| 14/08/2008 06h45min
Uma discussão tão salgada como o sabor da espessa camada que protege as grandes reservas de petróleo da costa brasileira ganhou mais tempero com uma declaração do presidente Luiz Inácio Lula da Silva. Ao afirmar que os lucros da exploração dessa riqueza não podem ficar com “meia dúzia” de empresas, o presidente fortaleceu a posição do grupo que defende mudanças drásticas na atual Lei do Petróleo.
Desde que começaram a salpicar anúncios de descobertas na camada pré-sal, intensificou-se a disputa de poder econômico e político sobre as novas jazidas. Logo depois de criada uma comissão para analisar mudanças possíveis, o coordenador do grupo, Edison Lobão, ministro de Minas e Energia, passou a defender que uma nova estatal controlasse as reservas.
Com o aparente apoio de Lula, tremeram acionistas e direção da Petrobras. Nessa quarta, dia 13, depois de uma reunião sobre os resultados semestrais, acionistas da empresa ameaçaram um levante contra a nova estatal. Presidente da Associação dos Analistas e Profissionais de Investimento do Mercado de Capitais (Apimec) do Rio, Luiz Fernando Lopes Filho, falou em “complô” estatizante e sugeriu um recurso ao Supremo Tribunal Federal (STF) caso a Petrobras seja prejudicada.

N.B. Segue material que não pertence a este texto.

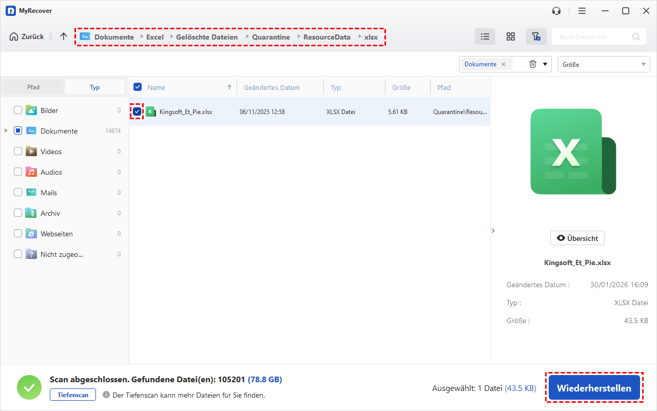The width and height of the screenshot is (657, 411).
Task: Click the filter funnel icon
Action: [x=536, y=36]
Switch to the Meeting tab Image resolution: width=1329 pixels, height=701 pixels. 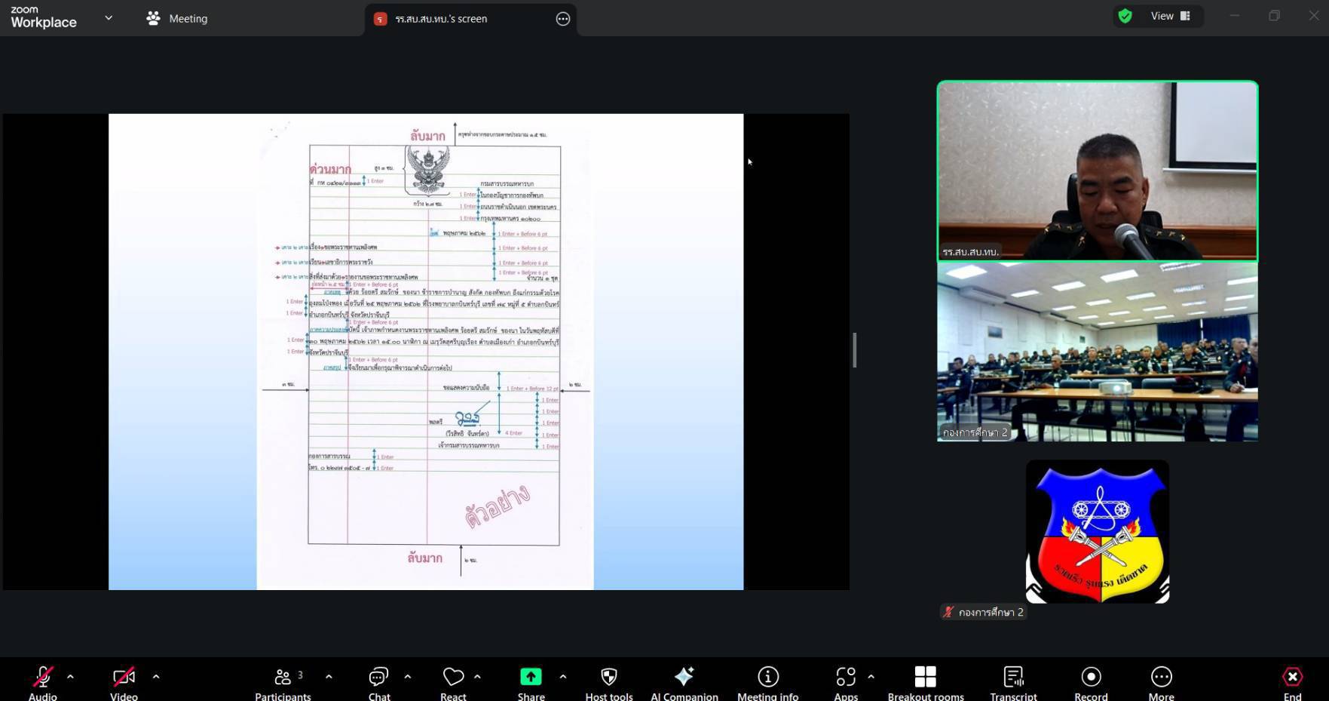point(177,19)
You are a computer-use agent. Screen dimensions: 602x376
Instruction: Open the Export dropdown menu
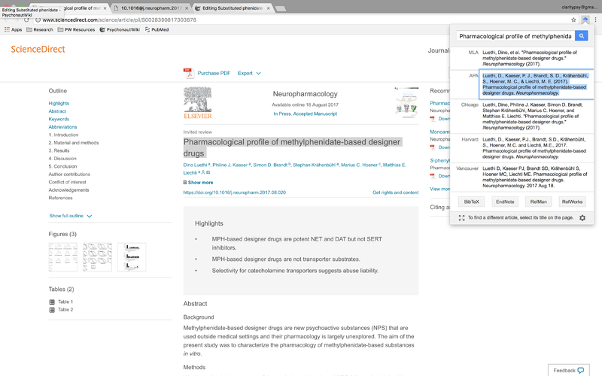249,73
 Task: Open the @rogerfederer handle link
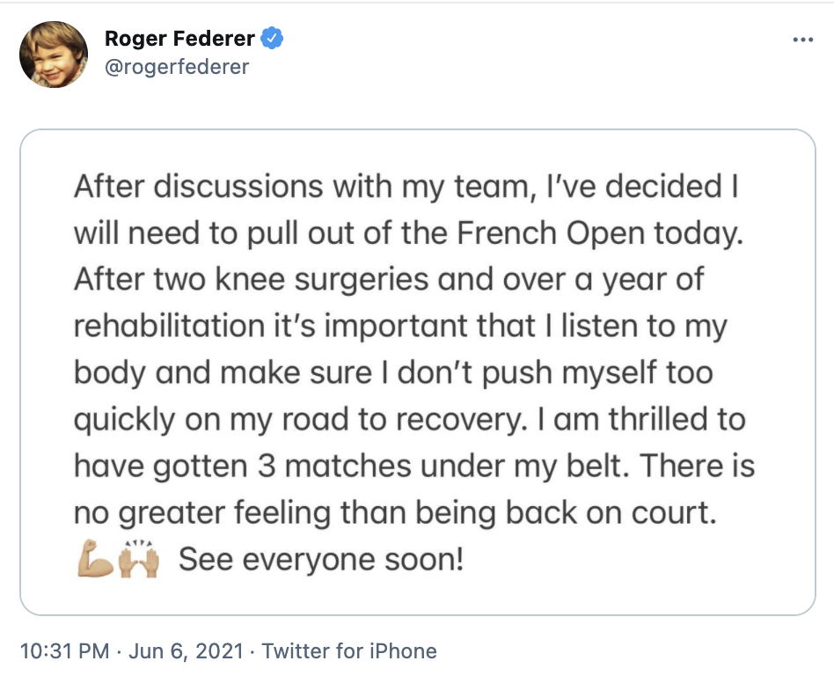177,67
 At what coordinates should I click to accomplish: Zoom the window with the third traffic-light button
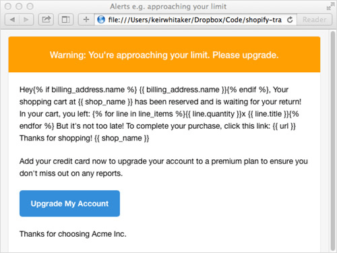click(x=30, y=6)
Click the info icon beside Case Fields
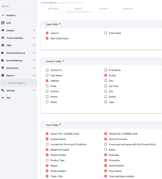 point(60,24)
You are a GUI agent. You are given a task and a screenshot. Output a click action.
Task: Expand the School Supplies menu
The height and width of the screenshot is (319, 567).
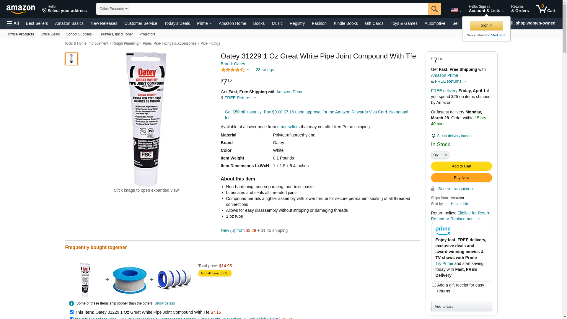tap(80, 34)
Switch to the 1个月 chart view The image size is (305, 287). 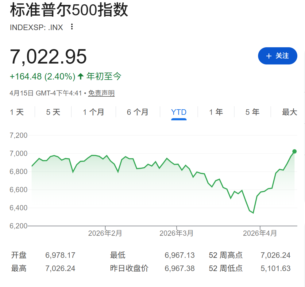(x=93, y=112)
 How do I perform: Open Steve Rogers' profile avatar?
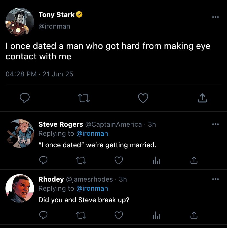[x=19, y=134]
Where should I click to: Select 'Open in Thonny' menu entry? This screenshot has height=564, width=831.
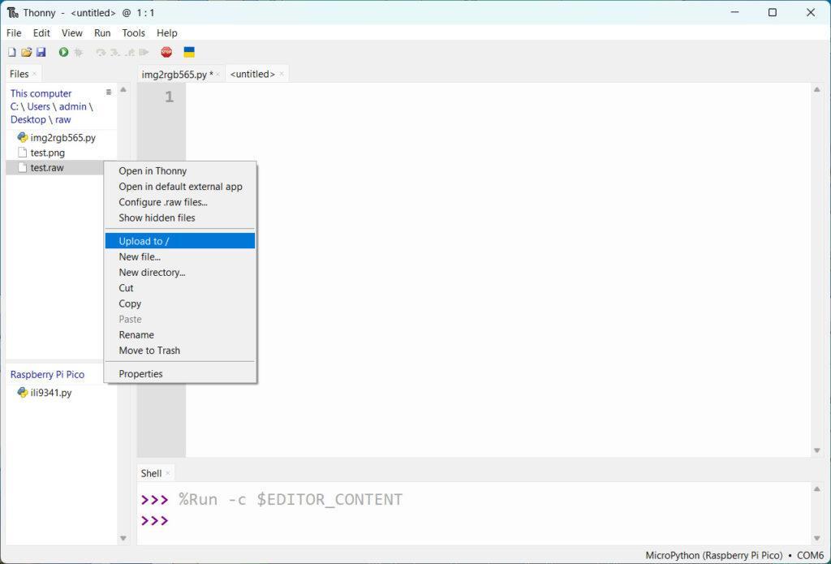coord(153,171)
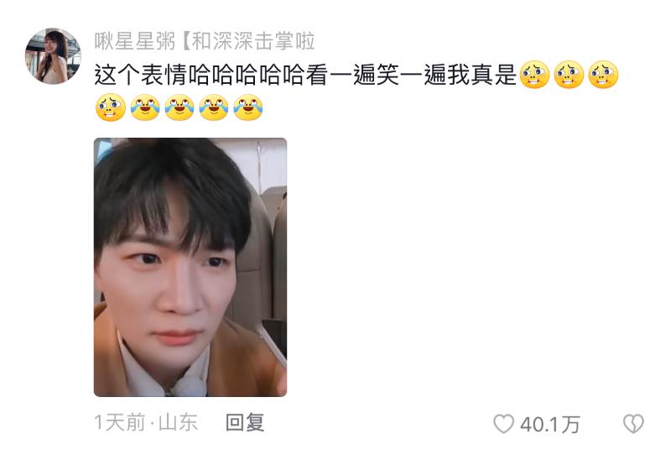Tap the last tears-of-joy emoji
This screenshot has width=671, height=460.
[x=247, y=107]
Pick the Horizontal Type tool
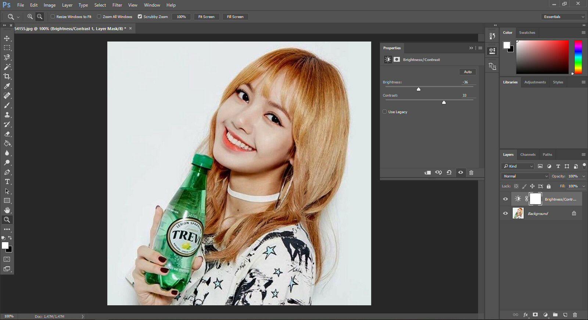 [x=7, y=181]
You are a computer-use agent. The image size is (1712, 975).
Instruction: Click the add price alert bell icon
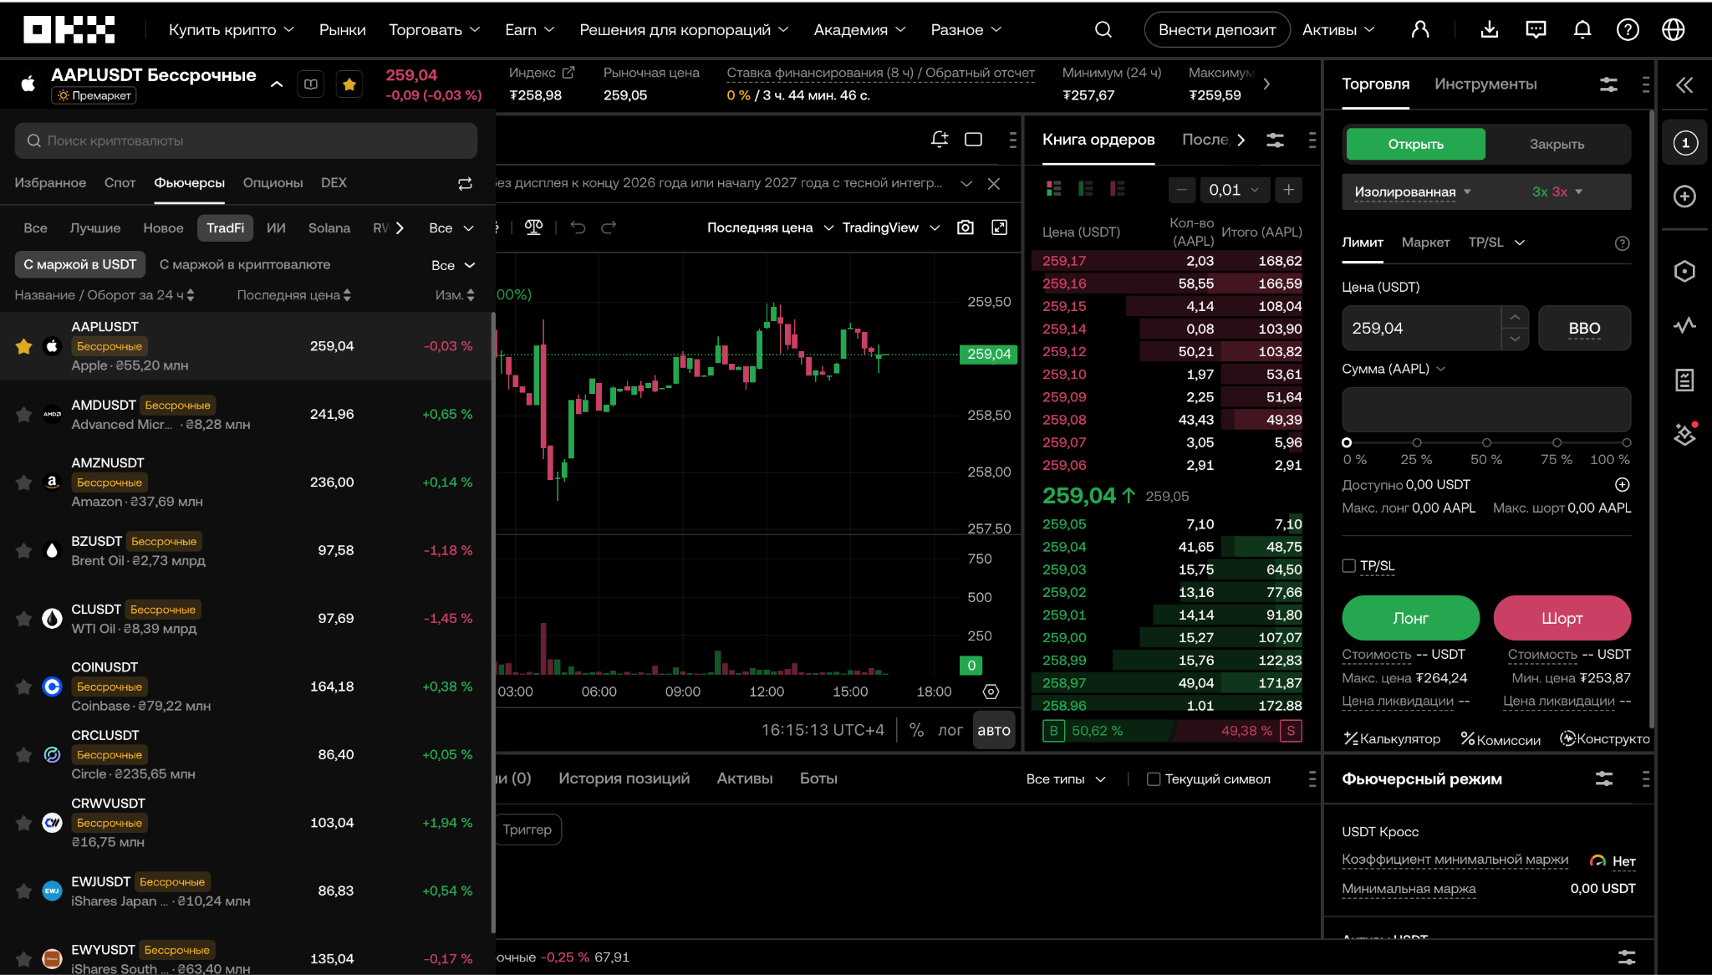[x=940, y=140]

Tamanha celeuma não é animada por ninharia: entre os especialistas, firmou-se o consenso de que o potencial do pré-sal pode chegar a 90 bilhões de barris. Em valores, tomando como base o barril a US$ 100, haveria sob o sal um tesouro de US$ 9 trilhões, quase o Produto Interno Bruto (PIB) dos EUA. Mesmo assim, a proposta de uma nova estatal tem poucos defensores fora da política.
Em campos opostos desde a quebra do monopólio, em 1997, o ex-diretor-geral da Agência Nacional do Petróleo (ANP) David Zylbersztajn e a direção da Associação dos Engenheiros da Petrobras (Aepet) condenam a iniciativa.
– Os objetivos estão corretos, mas a forma equivocada. Não há necessidade de uma nova empresa – sustenta Zylbersztajn.
– Essa nova estatal é uma enganação, um desvio da discussão do foco principal. O marco regulatório brasileiro é absurdo – concorda Fernando Siqueira, diretor da Aepet.
Embora discordem sobre a legislação atual, esse dois pólos da discussão apontam para um consenso: a elevação de uma das arrecadações sobre a exploração de petróleo, chamada de Participação Especial. Coincidem até no nível a que deveria chegar – ao redor de 90%, o dobro do atual. Com uma vantagem: pode ser feita por decreto presidencial.
– As descobertas só aceleram a modificação do decreto que deveria ser naturalmente modificado – argumenta Zylbersztajn.
– Isso tem de mudar, todos sabem, até os lobistas internacionais acham que a participação da União tem de subir – ecoa Siqueira.
Ex-funcionário da Petrobras, o pesquisador da Universidade Federal do Rio Giuseppe Bacoccoli admite até que o momento internacional seria propício para uma virada legal.
– O mundo passa pelo fechamento do setor. Ocorreu na Bolívia, na Venezuela. Mas o Brasil não tem essa tradição. Haverá uma guerra judicial, os acionistas minoritários vão reclamar.
Bacoccoli e Zylbersztajn fazem mais uma advertência, que poderia ser resumida como risco político: mudar a Lei do Petróleo no Congresso pode ser difícil para o próprio governo.
– O Congresso é uma caixa preta. A gente sabe o que entra e não sabe como sai. Pode virar um farrapo de lei, com cada um querendo tirar um naco – adverte Bacoccoli.